> Problem statement:
Locate the line that contains "Mid-Lent Thursday (389, 230)" in the entries below, then repeat it and every following line through the line that contains "2026 Conference CD/DVD", exactly, and no others.

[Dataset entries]
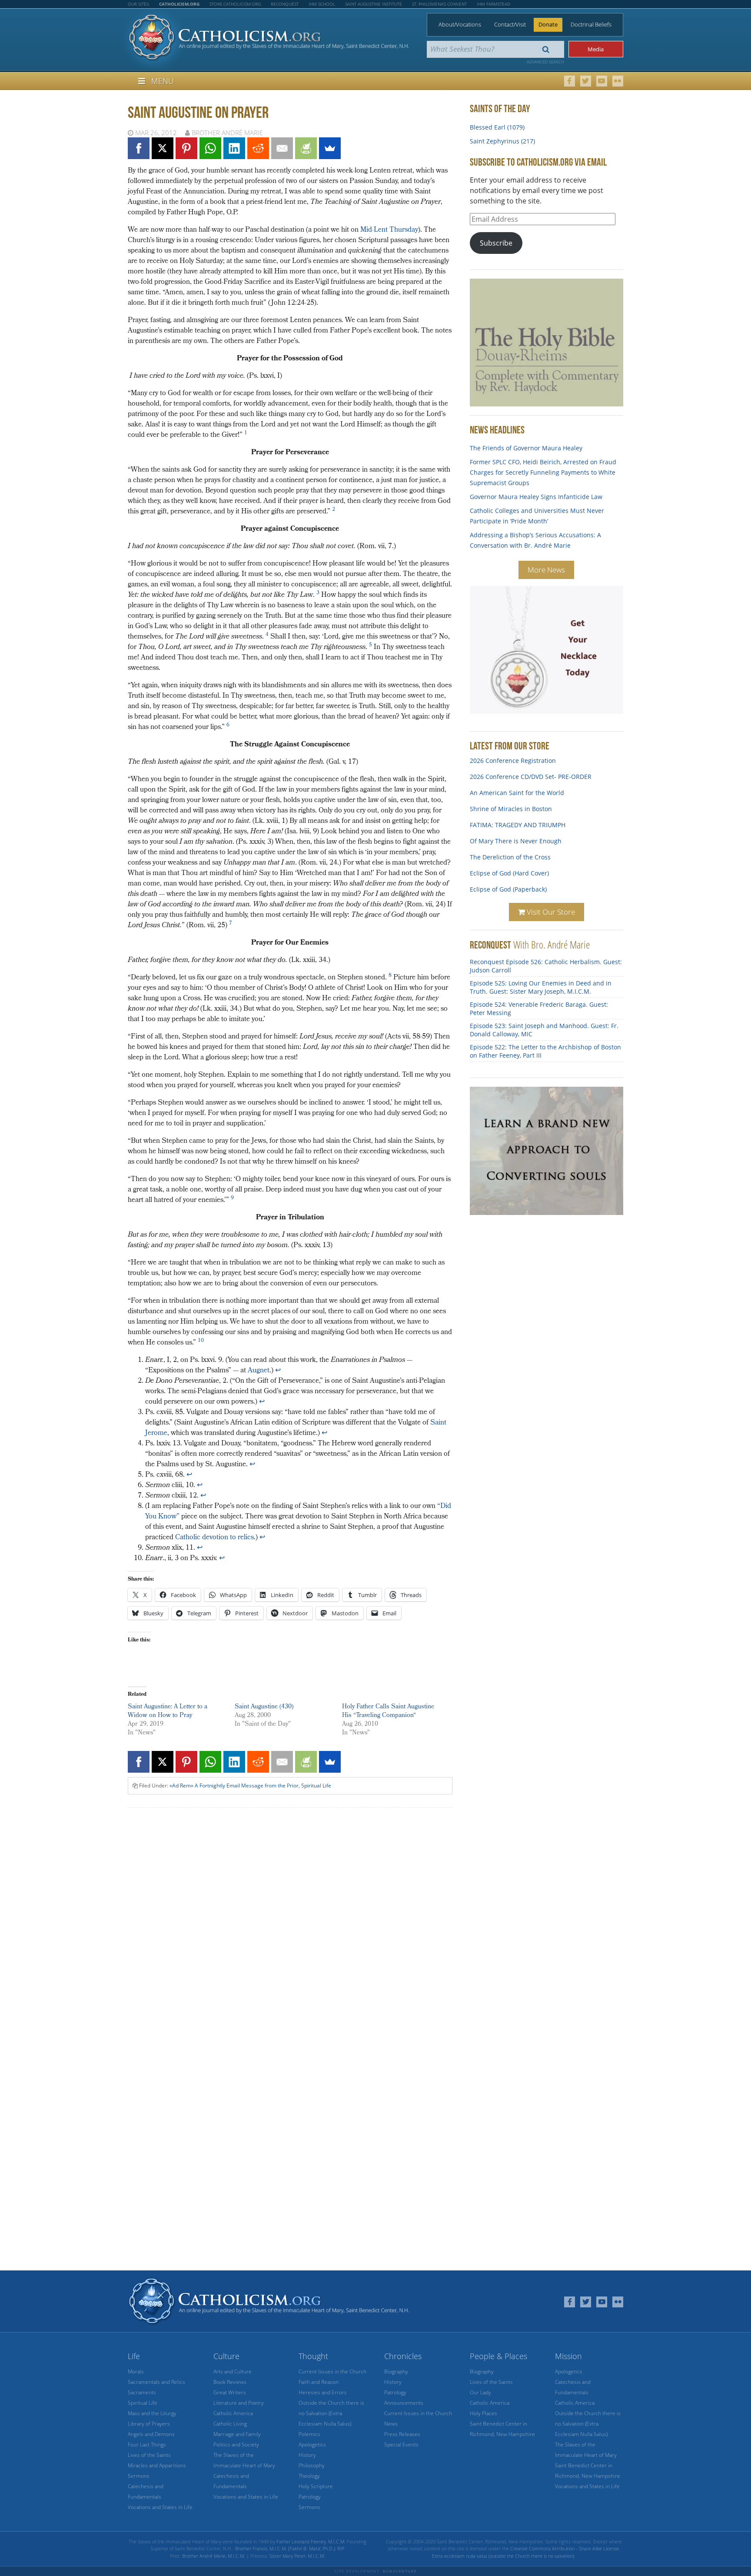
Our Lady (480, 2392)
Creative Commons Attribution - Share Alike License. (565, 2548)
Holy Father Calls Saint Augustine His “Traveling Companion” (388, 1711)
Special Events (401, 2444)
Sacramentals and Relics (156, 2382)
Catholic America (233, 2413)
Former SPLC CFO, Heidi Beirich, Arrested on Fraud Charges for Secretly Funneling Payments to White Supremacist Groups (543, 472)
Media (596, 49)
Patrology (310, 2496)
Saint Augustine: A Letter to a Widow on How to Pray (167, 1711)
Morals (136, 2371)
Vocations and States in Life (160, 2507)
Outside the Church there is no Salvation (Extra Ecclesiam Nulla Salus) (331, 2413)
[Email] (282, 148)
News (391, 2423)
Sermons (139, 2475)
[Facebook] (139, 148)
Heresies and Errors (323, 2392)
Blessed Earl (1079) (497, 127)
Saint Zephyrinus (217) (502, 141)
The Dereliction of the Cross (510, 857)
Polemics (309, 2434)
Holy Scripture (316, 2486)
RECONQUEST (490, 944)
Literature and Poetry (238, 2402)
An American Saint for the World (517, 793)
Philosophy (312, 2465)
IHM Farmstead (493, 4)
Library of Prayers (149, 2423)
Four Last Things (147, 2444)
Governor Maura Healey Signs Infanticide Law (536, 497)
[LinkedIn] (234, 148)
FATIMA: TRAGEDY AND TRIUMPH (517, 825)
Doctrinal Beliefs (591, 24)
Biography (396, 2371)
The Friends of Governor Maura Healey (526, 448)
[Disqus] (290, 1925)
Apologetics (312, 2444)
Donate (548, 24)
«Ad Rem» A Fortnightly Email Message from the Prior (234, 1785)
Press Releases (402, 2434)
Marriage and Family (237, 2434)
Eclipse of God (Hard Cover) (509, 873)
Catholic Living (230, 2423)
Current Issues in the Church (332, 2371)
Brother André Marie (227, 132)
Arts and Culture (232, 2371)
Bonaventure (400, 2571)
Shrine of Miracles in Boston (511, 809)
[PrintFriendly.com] (306, 148)
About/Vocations (460, 24)
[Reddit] (258, 148)
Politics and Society (236, 2444)
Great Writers (229, 2392)
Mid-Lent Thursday (389, 230)
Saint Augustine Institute (373, 4)
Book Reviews (229, 2382)
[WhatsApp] (210, 148)
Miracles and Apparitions (157, 2465)
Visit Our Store (550, 912)
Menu (162, 81)
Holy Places (483, 2413)
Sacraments (142, 2392)
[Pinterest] (186, 148)
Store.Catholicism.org (235, 4)
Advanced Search (545, 62)
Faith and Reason (319, 2382)
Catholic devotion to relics (214, 1538)
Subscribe (496, 243)
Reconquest (285, 4)
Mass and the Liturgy (152, 2413)
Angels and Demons (151, 2434)
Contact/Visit (510, 24)
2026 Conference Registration (513, 760)
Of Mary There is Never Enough (516, 841)
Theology (309, 2475)
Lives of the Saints (149, 2455)
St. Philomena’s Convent (439, 4)
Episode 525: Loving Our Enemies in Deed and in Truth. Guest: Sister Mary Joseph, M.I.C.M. (540, 987)
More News (546, 570)
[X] (162, 148)
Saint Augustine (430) (264, 1707)
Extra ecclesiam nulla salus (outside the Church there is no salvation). (503, 2556)
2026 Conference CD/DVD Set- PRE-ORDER (530, 776)
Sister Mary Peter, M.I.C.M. (297, 2556)
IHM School (322, 4)
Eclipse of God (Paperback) (508, 889)
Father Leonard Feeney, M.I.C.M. (311, 2541)
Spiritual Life (316, 1785)
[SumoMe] (330, 148)
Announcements (403, 2402)
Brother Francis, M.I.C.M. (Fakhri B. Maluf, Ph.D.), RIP (289, 2548)
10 (201, 1341)
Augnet (258, 1371)
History (307, 2455)
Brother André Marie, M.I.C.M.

> Response:
Mid-Lent Thursday (389, 230)
Saint Augustine Institute (373, 4)
Book Reviews (229, 2382)
[WhatsApp] (210, 148)
Miracles and Apparitions (157, 2465)
Visit Our Store (550, 912)
Menu (162, 81)
Holy Places (483, 2413)
Sacraments (142, 2392)
[Pinterest] (186, 148)
Store.Catholicism.org (235, 4)
Advanced Search (545, 62)
Faith and Reason (319, 2382)
Catholic devotion to relics (214, 1538)
Subscribe (496, 243)
Reconquest (285, 4)
Mass and the Liturgy (152, 2413)
Angels and Demons (151, 2434)
Contact/Visit (510, 24)
2026 Conference Registration (513, 760)
Of Mary There is Never Enough (516, 841)
Theology (309, 2475)
Lives of the Saints (149, 2455)
St. Philomena’s Convent (439, 4)
Episode 525: Loving Our Enemies in Deed and in Truth. Guest: Sister Mary Joseph, M.I.C.M. (540, 987)
More News (546, 570)
[X] (162, 148)
Saint Augustine (430) (264, 1707)
Extra ecclesiam nulla salus (outside the Church there is no salvation). (503, 2556)
2026 Conference CD/DVD Set- PRE-ORDER (530, 776)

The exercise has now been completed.